GIVEN TASK
Give the data from the line containing "Collapse the 11/15 Columns dropdown chevron" through the line containing "(x=292, y=378)" as a Markdown table with the columns Row and Line, one row per line, skipping blank lines. Omit the pictures.

DATA ROWS
• • • • • • •
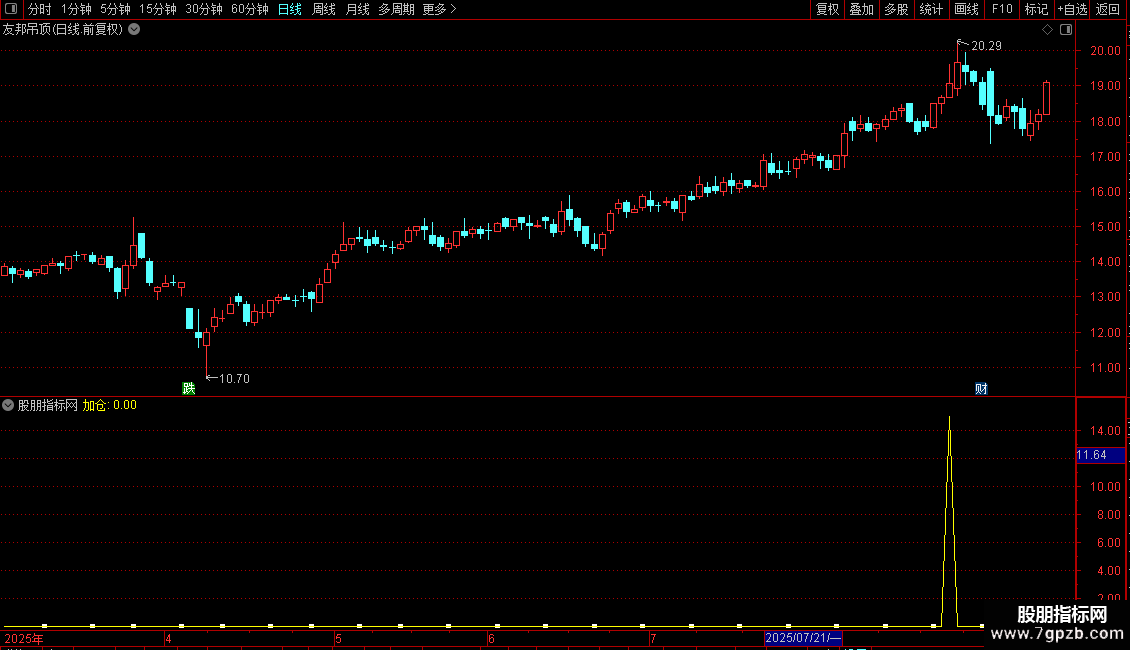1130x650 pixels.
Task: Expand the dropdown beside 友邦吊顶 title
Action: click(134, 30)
• • • • • • •
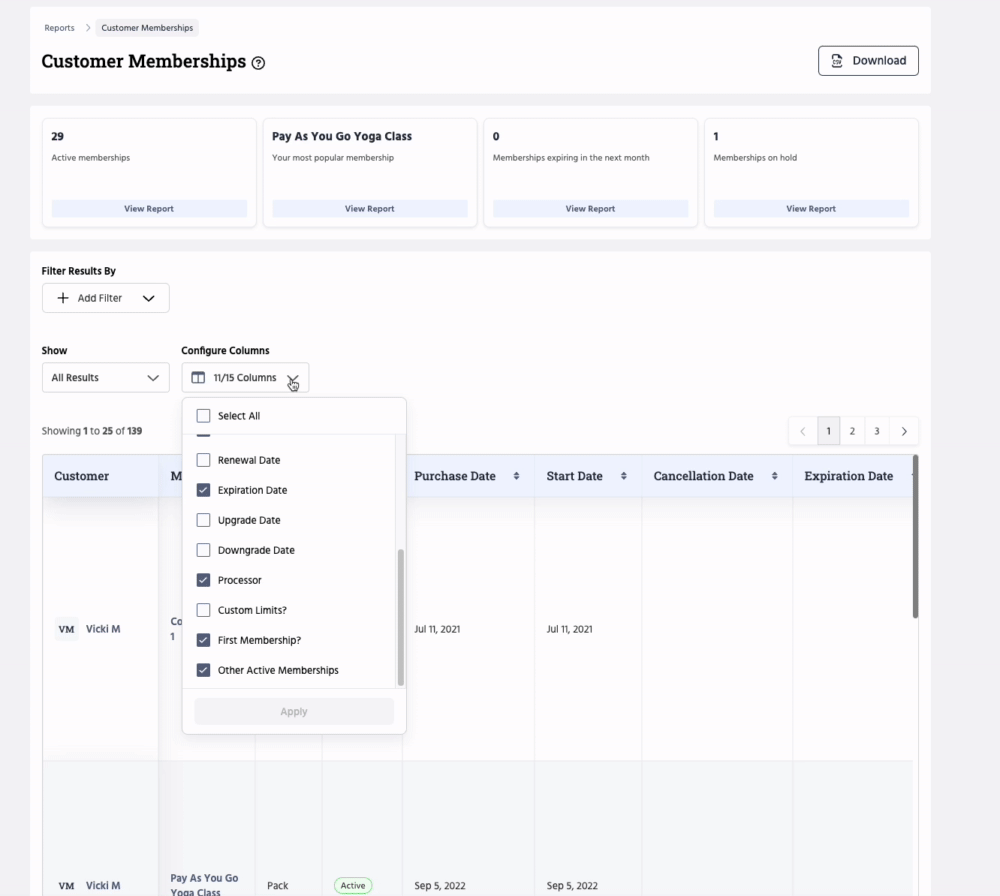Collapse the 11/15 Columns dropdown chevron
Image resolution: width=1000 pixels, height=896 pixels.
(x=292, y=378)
• • • • • • •
ANSWER TO THIS PROBLEM
| Row | Line |
|---|---|
| 1 | Collapse the 11/15 Columns dropdown chevron |
| 2 | Image resolution: width=1000 pixels, height=896 pixels. |
| 3 | (x=292, y=378) |